▸ **WORK INSTRUCTIONS**: Take from the records below each line that holds "will".
TASK DATA: Begin
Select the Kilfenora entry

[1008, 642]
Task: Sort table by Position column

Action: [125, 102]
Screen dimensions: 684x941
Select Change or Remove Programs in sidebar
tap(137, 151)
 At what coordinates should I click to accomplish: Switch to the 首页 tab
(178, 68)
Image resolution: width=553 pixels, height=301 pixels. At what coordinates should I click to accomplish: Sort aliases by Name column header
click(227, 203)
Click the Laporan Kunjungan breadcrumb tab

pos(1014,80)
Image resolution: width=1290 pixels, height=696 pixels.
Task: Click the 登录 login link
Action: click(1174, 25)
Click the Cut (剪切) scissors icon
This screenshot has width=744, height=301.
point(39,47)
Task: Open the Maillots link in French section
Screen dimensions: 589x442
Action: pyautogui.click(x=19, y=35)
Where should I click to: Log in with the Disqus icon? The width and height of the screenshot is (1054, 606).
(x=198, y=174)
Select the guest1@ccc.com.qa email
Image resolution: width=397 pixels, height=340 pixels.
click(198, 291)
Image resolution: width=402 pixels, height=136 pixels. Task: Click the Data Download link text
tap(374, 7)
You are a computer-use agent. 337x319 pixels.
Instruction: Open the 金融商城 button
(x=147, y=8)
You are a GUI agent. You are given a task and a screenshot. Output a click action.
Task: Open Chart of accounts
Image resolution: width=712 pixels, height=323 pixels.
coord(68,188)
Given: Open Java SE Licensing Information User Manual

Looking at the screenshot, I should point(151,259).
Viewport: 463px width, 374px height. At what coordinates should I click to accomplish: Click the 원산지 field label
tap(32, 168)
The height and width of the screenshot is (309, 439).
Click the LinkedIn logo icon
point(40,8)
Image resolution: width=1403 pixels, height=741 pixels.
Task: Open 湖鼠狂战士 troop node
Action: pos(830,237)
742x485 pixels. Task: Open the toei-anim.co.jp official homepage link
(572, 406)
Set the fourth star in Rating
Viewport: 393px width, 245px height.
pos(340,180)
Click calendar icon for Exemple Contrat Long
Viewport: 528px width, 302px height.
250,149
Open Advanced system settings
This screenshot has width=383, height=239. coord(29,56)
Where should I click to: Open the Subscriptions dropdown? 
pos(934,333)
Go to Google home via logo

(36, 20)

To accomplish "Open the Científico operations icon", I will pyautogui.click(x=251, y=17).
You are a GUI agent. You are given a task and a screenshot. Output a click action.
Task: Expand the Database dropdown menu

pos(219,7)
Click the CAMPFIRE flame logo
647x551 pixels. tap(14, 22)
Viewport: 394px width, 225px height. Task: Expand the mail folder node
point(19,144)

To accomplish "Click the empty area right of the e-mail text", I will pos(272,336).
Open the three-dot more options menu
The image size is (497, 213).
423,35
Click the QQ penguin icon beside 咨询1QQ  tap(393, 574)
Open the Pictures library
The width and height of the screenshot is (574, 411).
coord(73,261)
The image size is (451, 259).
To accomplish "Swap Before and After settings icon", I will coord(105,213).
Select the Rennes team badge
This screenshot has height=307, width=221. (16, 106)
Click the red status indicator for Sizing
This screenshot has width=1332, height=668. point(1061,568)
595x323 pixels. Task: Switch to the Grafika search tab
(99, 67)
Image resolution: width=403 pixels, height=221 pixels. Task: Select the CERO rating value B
TASK DATA: End
▸ **SOLUTION FOR THIS EXERCISE**:
To accomplish "Open the Científico operations icon", I will pyautogui.click(x=251, y=17).
To accomplish "Click the empty area right of the e-mail text", I will pos(272,336).
To accomplish "Swap Before and After settings icon", I will coord(105,213).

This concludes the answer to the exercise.